I found that a little hard to believe, so in researching this story I tried to track down items that would explain this success. Granted, the increase so far is only small, but if it could lead to that kind of change, Microsoft must have started doing something right. I found an item reporting Microsoft's deal earlier this month with Research in Motion to make Bing the default search engine and map application on BlackBerry smartphones. It's too recent to affect the other figures, of course, but I thought that perhaps a number of similar deals to become the default search engine on other platforms might have boosted Bing's numbers.
At the end of the brief news item, however, I saw some figures that drew me up short. “The company's online services division, which offers Bing and MSN, had an operating loss of $726 million on $648 million of revenue in three months ended March 31, 2011.” Excuse me? Did I just read that the division in charge of Bing just LOST $78 million over three months? If that trend holds for a year, the division will lose $312 million. I may not be a math whiz, but even I know that is not a sustainable business practice.
Fortunately, we don't have to depend on my math skills. Henry Blodget at Business Insider spotted the insanity, and he's not afraid to say that the emperor is throwing gold after rags – and threadbare ones at that. In fact, he goes directly to the numbers. “In the March quarter, Microsoft's online revenue grew $84 million year over year. In the same March quarter,” Blodget continues, “Microsoft's online cost-of-revenue grew $292 million.” Microsoft attributed the cost increase to the Yahoo search agreement and increasingly expensive traffic acquisition – which Blodget noted was only two different ways of saying the same thing. It all falls at the door of the Yahoo deal.

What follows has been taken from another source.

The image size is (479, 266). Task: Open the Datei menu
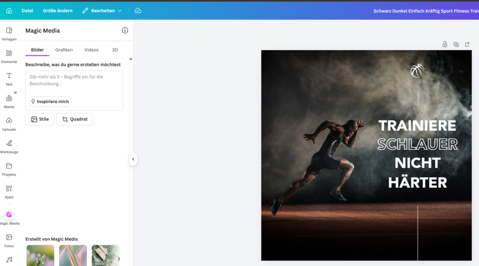[x=27, y=11]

Want some more math? Blodget notes that Microsoft is paying Yahoo about 90 cents for every dollar it generates from Yahoo's search queries. That is not a great return on investment. But it's actually worse than that. “Based on an analysis of Microsoft's financial statements,” Blodget revealed, “Bing is paying about 3X as much for every incremental search query as it generates in revenue from that query.” That definitely does not sound like a sustainable business model.
Blodget also blew Microsoft's argument concerning search scale out of the water. If you haven't heard it, the software giant claims that it's sending what appears to be good money after bad to buy search share because once they've gained a large enough number of queries, their keyword prices for their advertising will rise to profitable levels and they'll stop losing money. Fine. Let's recall that the deal between Bing and Yahoo means that Yahoo's search results are powered by Bing, and it's getting money from that. When you put Yahoo's and Bing's shares of the US search market together, you get 30 percent. How is this not enough of the market to start showing some benefits from the economics of scale?
I don't have an answer for that one, and neither does Blodget. Indeed, after taking another look at Bing's loss rate, and doing the math for a year, he observed that “Bing is spending $5.5 billion a year to generate $3 billion of revenue.” I've been wrong before, but I don't think even Microsoft can get away with that forever.